Our customers serve as the data controller while Medius is the data processor for any customer data processed in our cloud services. This means that you have full control of the data entered into services, as well as all setup and configurations. Because you control your data—and we only process it—you won’t have to rely on us to perform day-to-day tasks such as:

• Assigning security authorization and manipulating roles
• Configuring business process flows, alerts, rules, and more
• Monitoring business transactions
• Looking at historical data and configuration changes

Medius is built upon the Microsoft Azure platform from Microsoft. Transport Layer Security (TLS) protects user access via the internet, helping to secure network traffic from passive eavesdropping, active tampering, or message forgery. The Security Token Service is responsible for authenticating the end user.

Medius AP uses a role-based framework to control what an authenticated user can do within the application. All users are connected to one or more roles. A role defines what data objects and services users connected to the role can access and in what way. Roles are also used to define the user rights.

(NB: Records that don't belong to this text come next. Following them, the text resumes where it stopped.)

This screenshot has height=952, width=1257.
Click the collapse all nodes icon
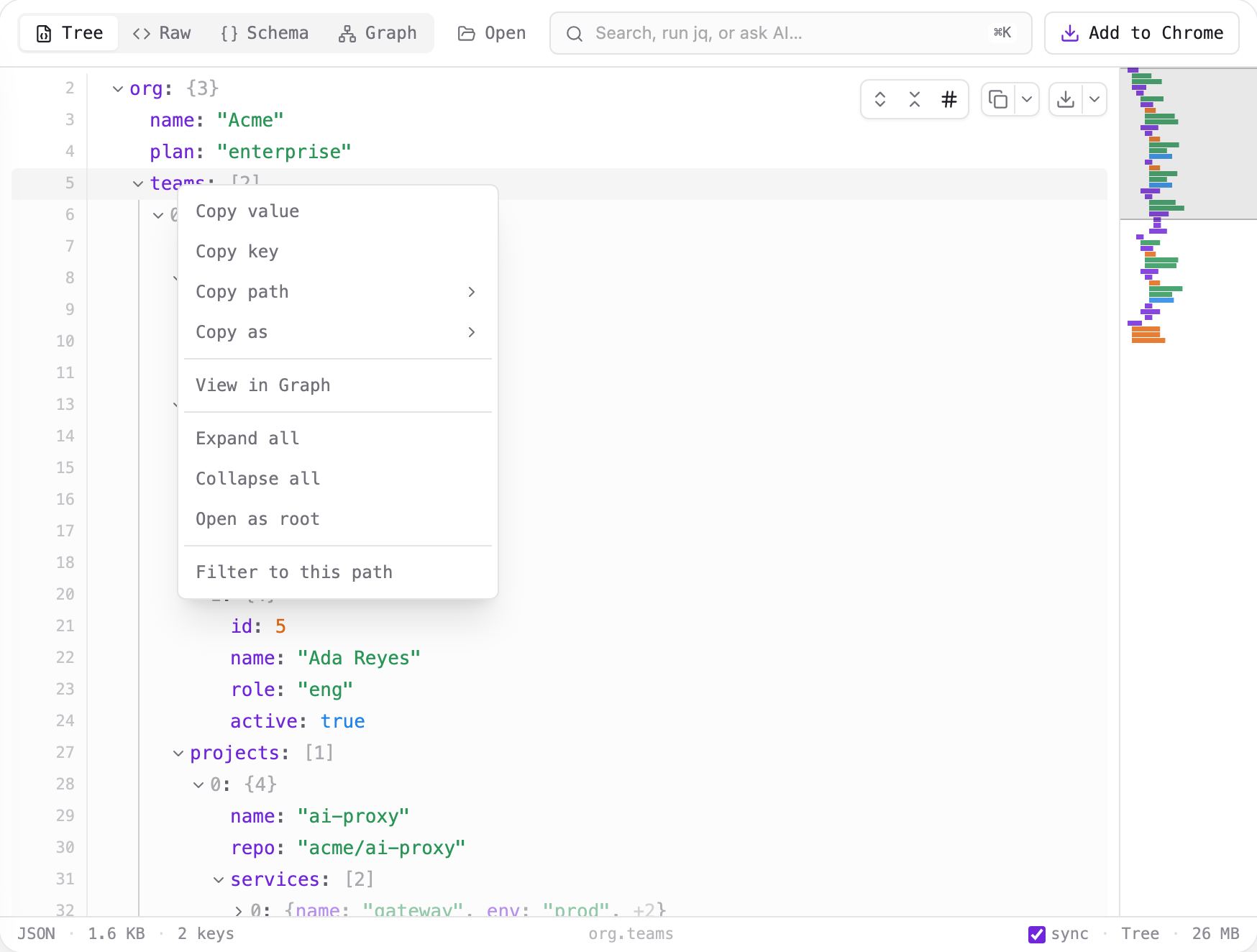point(914,99)
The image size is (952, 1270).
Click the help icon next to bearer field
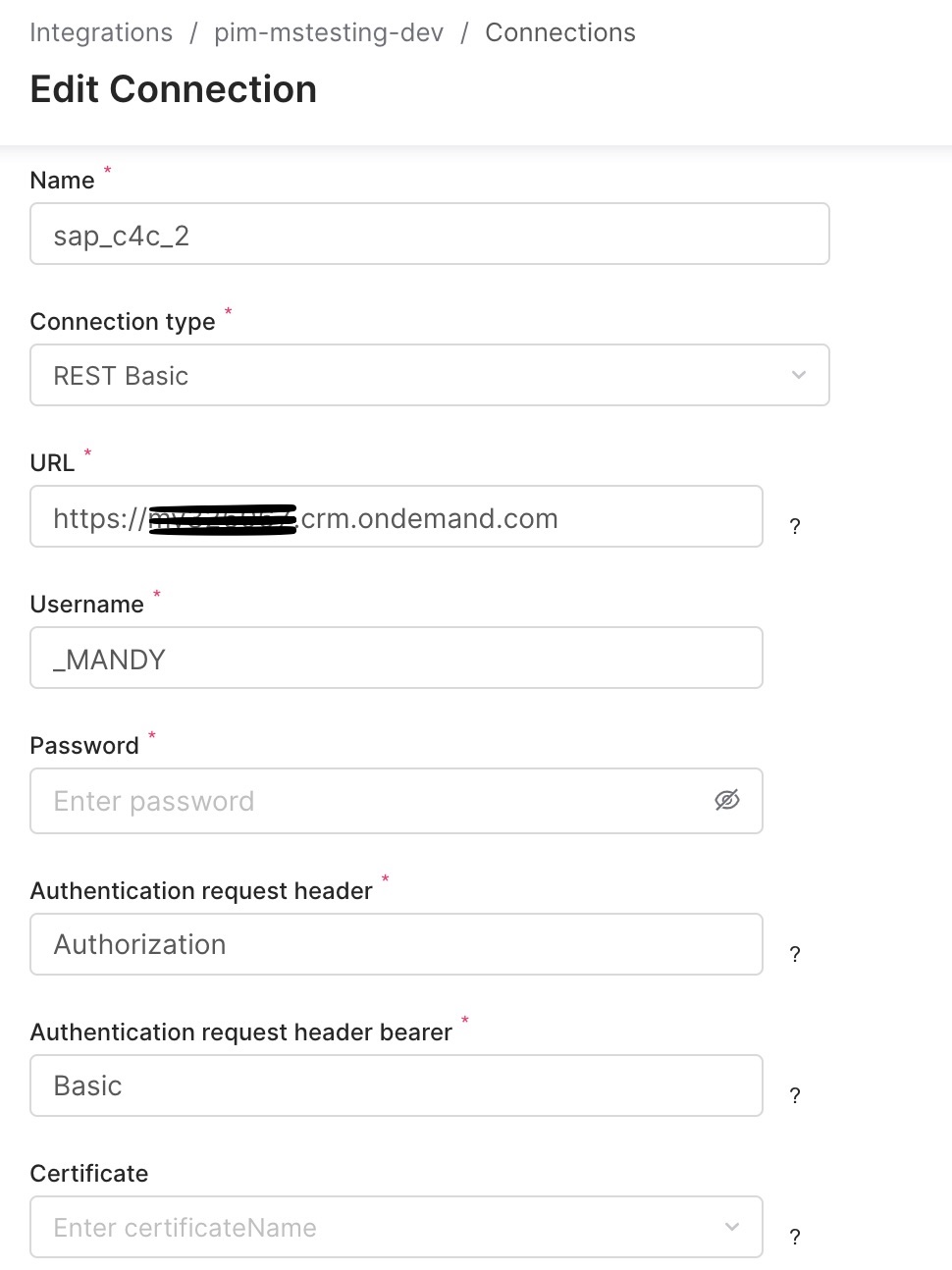click(x=794, y=1095)
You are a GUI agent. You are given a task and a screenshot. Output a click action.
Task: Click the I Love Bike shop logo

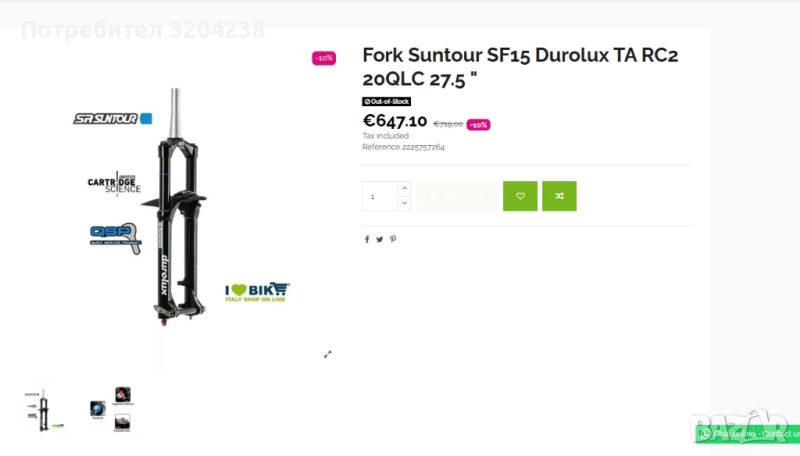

Medius applications are hosted in state-of-the-art Microsoft Azure data centers designed to protect mission-critical computer systems. Customer data is separated in unique SQL databases for each customer. All customer data in Microsoft Azure is stored in Europe, US or Australia depending on the customer's primary location and data is not transferred between locations.

We periodically perform vulnerability scanning on our web application service to verify our security standards and resiliency.

Security testing is part of our Secure Software Development Lifecycle (SSDLC), and external penetration testing, conducted by an independent third party, is performed at least annually.

We conduct annual independent audits for compliance and industry standards certifications.